Quoted passage:
┌────────

Mohammad Usman Ghani busy with work in his Belgachhia home that doubles as his workstation. /
Picture by Subhendu Chaki

Mohammad Usman Ghani hurries out of a crowded, narrow lane of Belgachhia Children’s Park area, a Muslim locality next to Belgachhia Urdu High School. He greets me warmly and guides me to his house in the lane. “Garib ka ghar hai,” he says apologetically, more than once.

The small room I am ushered into is occupied almost entirely by a double bed, which is his workplace. On it lie books and sheaves of paper in little piles, and a batch of wooden pens with wooden or metal nibs. A showcase stands against one wall and a desktop computer is wedged into a corner. Outside, small children shout and play, sometimes making a quick entry into the room, then a quicker exit.

As one approaches Ghani’s locality, one can see a few anti-CAA and anti-NRC posters.

Amidst all this bustle, Ghani, 38, sits quietly on his bed, his skullcap-covered head bent over a piece of paper that is filling up with beautiful Urdu lettering. Ghani is a calligrapher. The Urdu script, with its curves and swirls, is in itself quite lyrical. Urdu calligraphy, its more concentrated, cursive and complex form, is at its best like distilled poetry.

Ghani was drawn to this centuries-old art from a very early age. He was moved by its beauty. It is a very fine, elaborate and demanding art, he explains, in which every dot, dash or curl, if decorative, is also part of the lettering, and in a master’s hand they come together to fuse into an exquisite design. An ordinary name becomes a work of art.

“I was born here,” says Ghani. He first studied at the corporation school in the area, then went on to study at Mohammad Jan High School in Burrabazar. He studied for his master’s degree at Hyderabad Maulana Azad National Urdu University, passing out in 2008.

But after school, he had first enrolled at Urdu Academy in Calcutta to learn calligraphy along with graphic design. He teaches calligraphy at the academy now.

At home, he works on books, banners and signboards, but also on stone plaques for masjids or for homes, quite often with excerpts of The Quran in them. Calligraphy is central, sometimes literally, to Islamic architecture. “The gates of Taj Mahal are framed with calligraphy,” reminds Ghani.

But that is Arabic, he says. To understand the idea of Urdu calligraphy, one also has to understand the idea of Arabic calligraphy. Ghani practises both.

“A calligrapher is called a katib in Urdu. The wooden nib of the pen is called a sarkanda or a klich,” he says. They can be reed pens too. “The point is called a noqta. The curve is called a dayra,” Ghani adds. “Everything has a name,” he smiles. “How many can I name?” The elaborate terminology of calligraphy also explains how intricate the art is.

The artist M.F. Husain had trained in calligraphy, he reminds.

Arabic calligraphy, from which Urdu calligraphy evolved, was authored in the 10th century by Ibn Muqla, a Persian high official who later became a vizier in Baghdad, explains Ghani. He designed six styles. “Or fonts,” says Ghani.

Urdu calligraphy was formalised between 1330 and 1405, after Islam reached parts of India, in the Nashtaliq font by Khwaja Mir Ali Tabrezi. Urdu, the language too, was developing then from Khariboli, a north Indian dialect that had borrowed heavily from Persian words. “Urdu calligraphy uses eight fonts,” says Ghani.

└────────

Brief: Alter the article on Mohammad Usman Ghani from "The small room" up to and including "a quicker exit." by replacing "showcase" with "bookcase", and give that portion again. The data that follow have no connection to the article on Mohammad Usman Ghani.

Source material:
┌────────

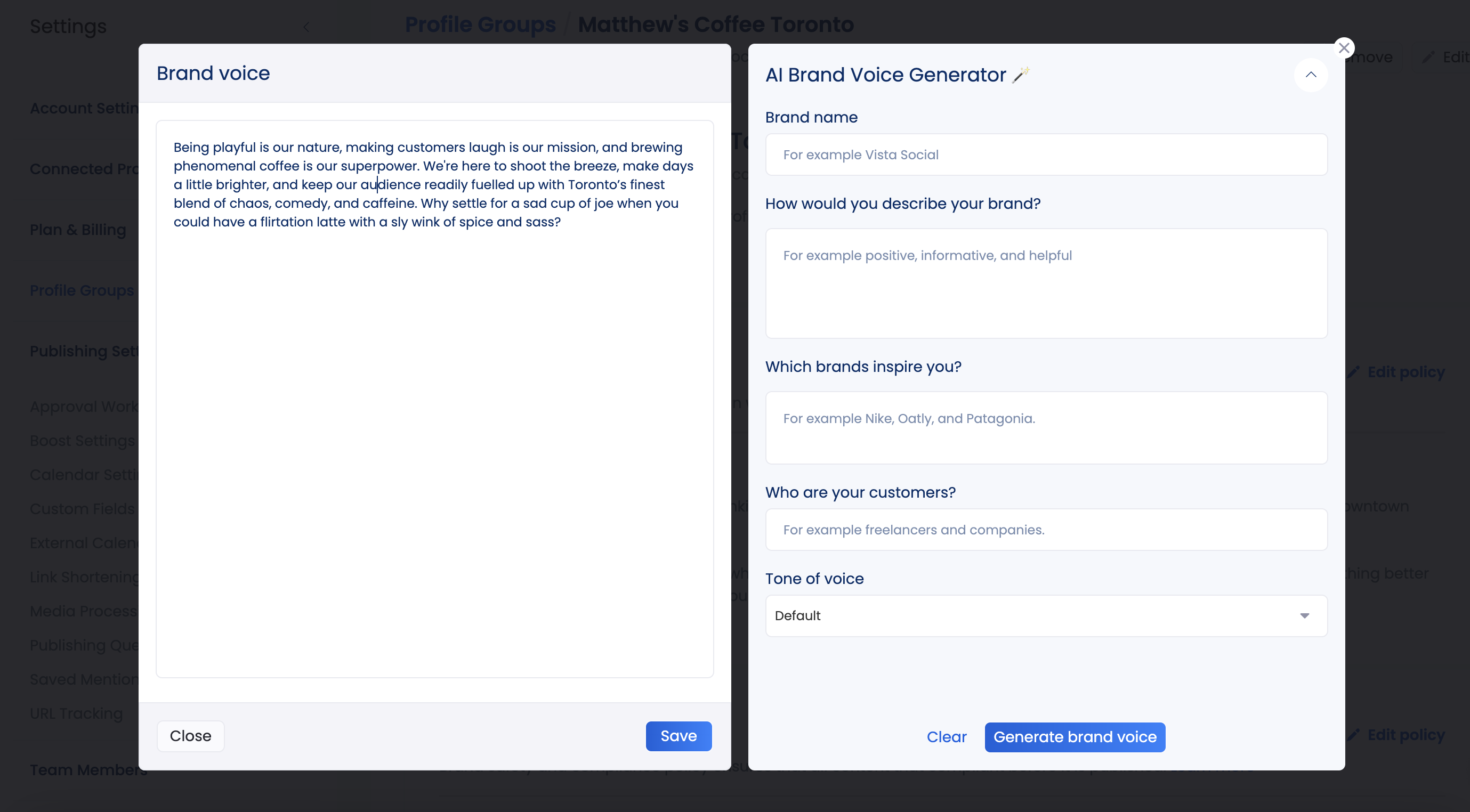Click the magic wand icon beside the title
The height and width of the screenshot is (812, 1470).
[x=1021, y=75]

└────────

Response area:
The small room I am ushered into is occupied almost entirely by a double bed, which is his workplace. On it lie books and sheaves of paper in little piles, and a batch of wooden pens with wooden or metal nibs. A bookcase stands against one wall and a desktop computer is wedged into a corner. Outside, small children shout and play, sometimes making a quick entry into the room, then a quicker exit.